=== Collected data ===
----

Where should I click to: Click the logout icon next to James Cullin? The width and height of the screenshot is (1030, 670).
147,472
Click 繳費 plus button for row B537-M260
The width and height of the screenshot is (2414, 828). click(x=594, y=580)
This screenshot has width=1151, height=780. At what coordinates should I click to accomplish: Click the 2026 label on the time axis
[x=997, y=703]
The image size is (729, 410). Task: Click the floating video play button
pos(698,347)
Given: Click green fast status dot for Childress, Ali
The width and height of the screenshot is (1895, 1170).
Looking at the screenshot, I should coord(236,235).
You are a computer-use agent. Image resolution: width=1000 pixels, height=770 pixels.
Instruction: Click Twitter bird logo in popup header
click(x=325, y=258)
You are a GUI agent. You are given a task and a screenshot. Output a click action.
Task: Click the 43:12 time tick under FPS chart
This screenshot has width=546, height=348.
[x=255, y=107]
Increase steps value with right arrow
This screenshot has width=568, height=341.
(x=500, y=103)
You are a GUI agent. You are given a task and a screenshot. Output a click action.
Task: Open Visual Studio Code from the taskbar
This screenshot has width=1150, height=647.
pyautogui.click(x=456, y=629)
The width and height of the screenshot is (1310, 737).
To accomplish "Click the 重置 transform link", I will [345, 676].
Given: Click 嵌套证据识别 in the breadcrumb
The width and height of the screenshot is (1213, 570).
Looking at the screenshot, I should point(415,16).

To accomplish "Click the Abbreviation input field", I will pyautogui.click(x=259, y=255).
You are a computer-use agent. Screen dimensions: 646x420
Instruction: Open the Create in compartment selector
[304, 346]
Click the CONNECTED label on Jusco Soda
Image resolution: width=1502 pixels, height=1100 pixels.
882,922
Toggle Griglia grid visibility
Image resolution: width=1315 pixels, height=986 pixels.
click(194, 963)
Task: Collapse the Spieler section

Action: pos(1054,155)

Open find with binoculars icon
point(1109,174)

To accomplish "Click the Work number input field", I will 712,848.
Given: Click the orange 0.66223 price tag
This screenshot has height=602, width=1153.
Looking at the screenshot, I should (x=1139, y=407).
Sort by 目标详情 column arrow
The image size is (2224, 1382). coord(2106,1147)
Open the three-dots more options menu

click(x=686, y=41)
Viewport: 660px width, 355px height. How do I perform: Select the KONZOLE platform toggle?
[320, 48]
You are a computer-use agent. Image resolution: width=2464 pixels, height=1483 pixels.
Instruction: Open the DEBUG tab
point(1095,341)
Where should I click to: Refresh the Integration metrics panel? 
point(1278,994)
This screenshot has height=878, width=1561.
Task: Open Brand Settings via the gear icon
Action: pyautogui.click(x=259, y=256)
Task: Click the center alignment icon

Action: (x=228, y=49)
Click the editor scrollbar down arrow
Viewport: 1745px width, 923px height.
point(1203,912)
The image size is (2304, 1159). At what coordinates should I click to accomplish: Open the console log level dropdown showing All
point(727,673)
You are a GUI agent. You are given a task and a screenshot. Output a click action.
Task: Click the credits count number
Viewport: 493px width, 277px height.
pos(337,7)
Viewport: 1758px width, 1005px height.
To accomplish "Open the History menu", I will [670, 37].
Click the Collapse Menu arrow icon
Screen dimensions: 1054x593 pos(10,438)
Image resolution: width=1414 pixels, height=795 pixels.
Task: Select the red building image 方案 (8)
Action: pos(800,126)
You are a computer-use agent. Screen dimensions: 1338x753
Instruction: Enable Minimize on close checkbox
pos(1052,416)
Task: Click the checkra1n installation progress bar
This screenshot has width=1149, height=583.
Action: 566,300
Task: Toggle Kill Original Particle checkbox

----

=== ABOUT THIS TASK ===
Using the records above, gather all lines where the string "field" is present.

=== TASK RESULT ===
To accomplish "Click the Abbreviation input field", I will pyautogui.click(x=259, y=255).
To accomplish "Click the Work number input field", I will 712,848.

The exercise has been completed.